Crystal structure, oxygen content and conductivity of Sr1-xGdxCoO3-δ

Abstract

Solid solutions Sr1–xGdxCoO3–δ (0.0≤x ≤ 0.4) were synthesized through a glycerol-nitrate technique. The final anneals were performed at 1100 °C in air for 120 h. All the samples were slowly cooled to room temperature at a rate of about 100 °C/h; alternatively, they were quenched to room temperature at a cooling rate of about 500°/min. The structural parameters of all the samples were refined via Rietveld analysis.

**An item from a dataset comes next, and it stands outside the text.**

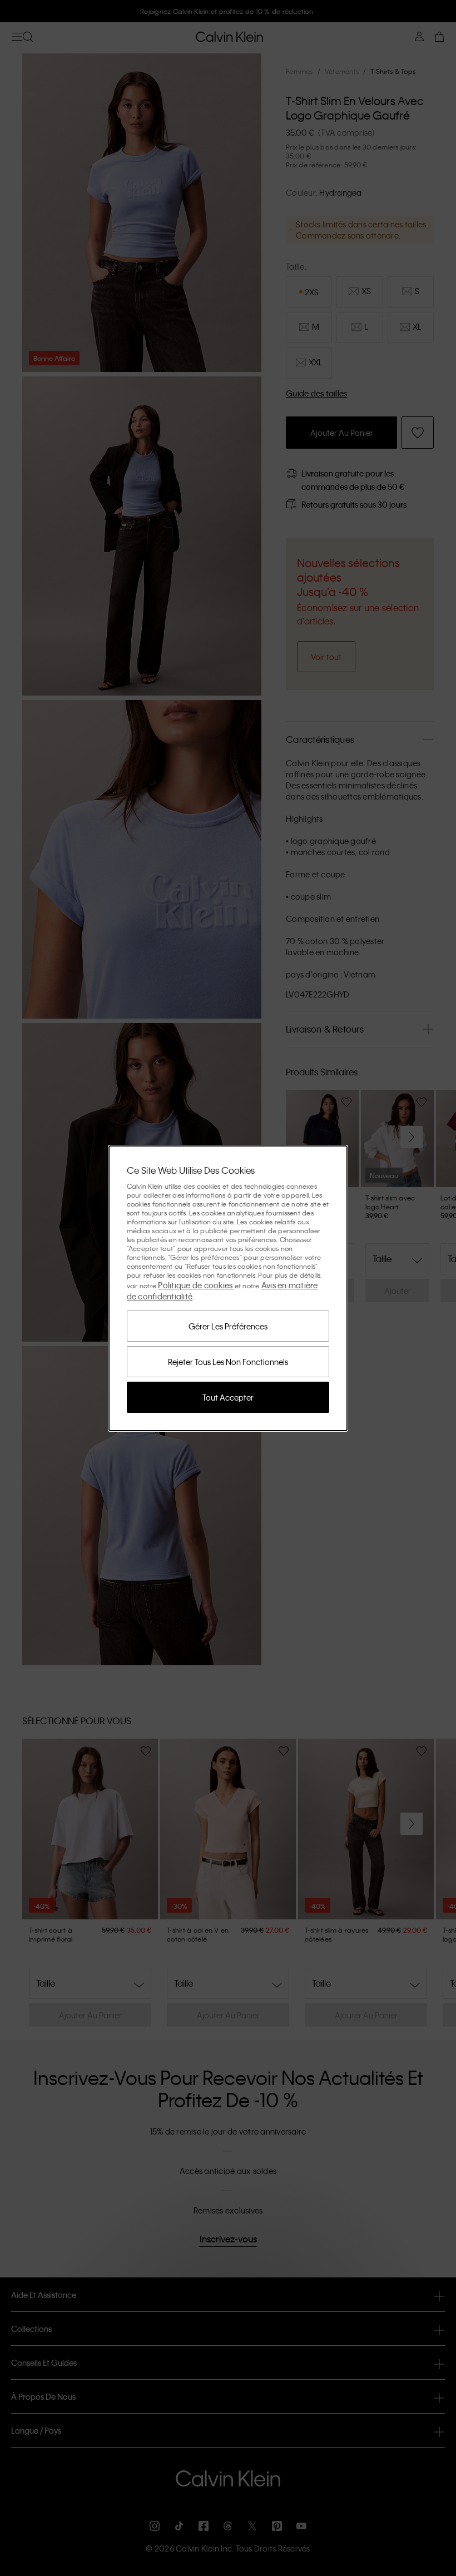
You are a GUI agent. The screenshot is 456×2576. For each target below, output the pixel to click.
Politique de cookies (196, 1285)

All the single-phase oxides slowly cooled to room temperature in air possess a tetragonal 2ap × 2ap × 4ap superstructure (sp. gr. I4/mmm). Only Sr0.9Gd0.1CoO3–δ undergoes a complete order-disorder type phase transition: heating it up to 1100 °C in air transforms it from an ordered tetragonal 2ap × 2ap × 4ap structure to a disordered cubic structure. The super-structural lines for Sr0.9Gd0.1CoO3–δ noticeably decreased at 1100 °C, but are still present in the XRD pattern. The structure of Sr1–xGdxCoO3–δ with x = 0.3 and 0.4 at 1100 °C remains almost unchanged. The oxygen content in Sr1–xGdxCoO3–δ at room temperature ranges from δ = 2.57 in the sample with x = 0.1 to δ = 2.75 in the sample with x = 0.4. The variations in oxygen content, electrical conductivity and the Seebeck coefficient in the Sr1–xGdxCoO3–δ oxides were measured in air versus temperature. The temperature dependences of conductivity for Sr1-xGdxCoO3-δ exhibit maximum (~550 S/cm) at 300–400 °C. The conductivity values depend weakly on the Gd content in Sr1–xGdxCoO3–δ. The temperature dependences of the Seebeck coefficient (S) for all oxides are represented by smooth curves with minimum. The positive S values at room temperature (12–36 μV/K) decreased down to zero or even tiny negative values (– 3 μV/K) as the temperate rose within the range of 300–800 °C and they then rose slightly to 2–14 μV/K at 1100 °C.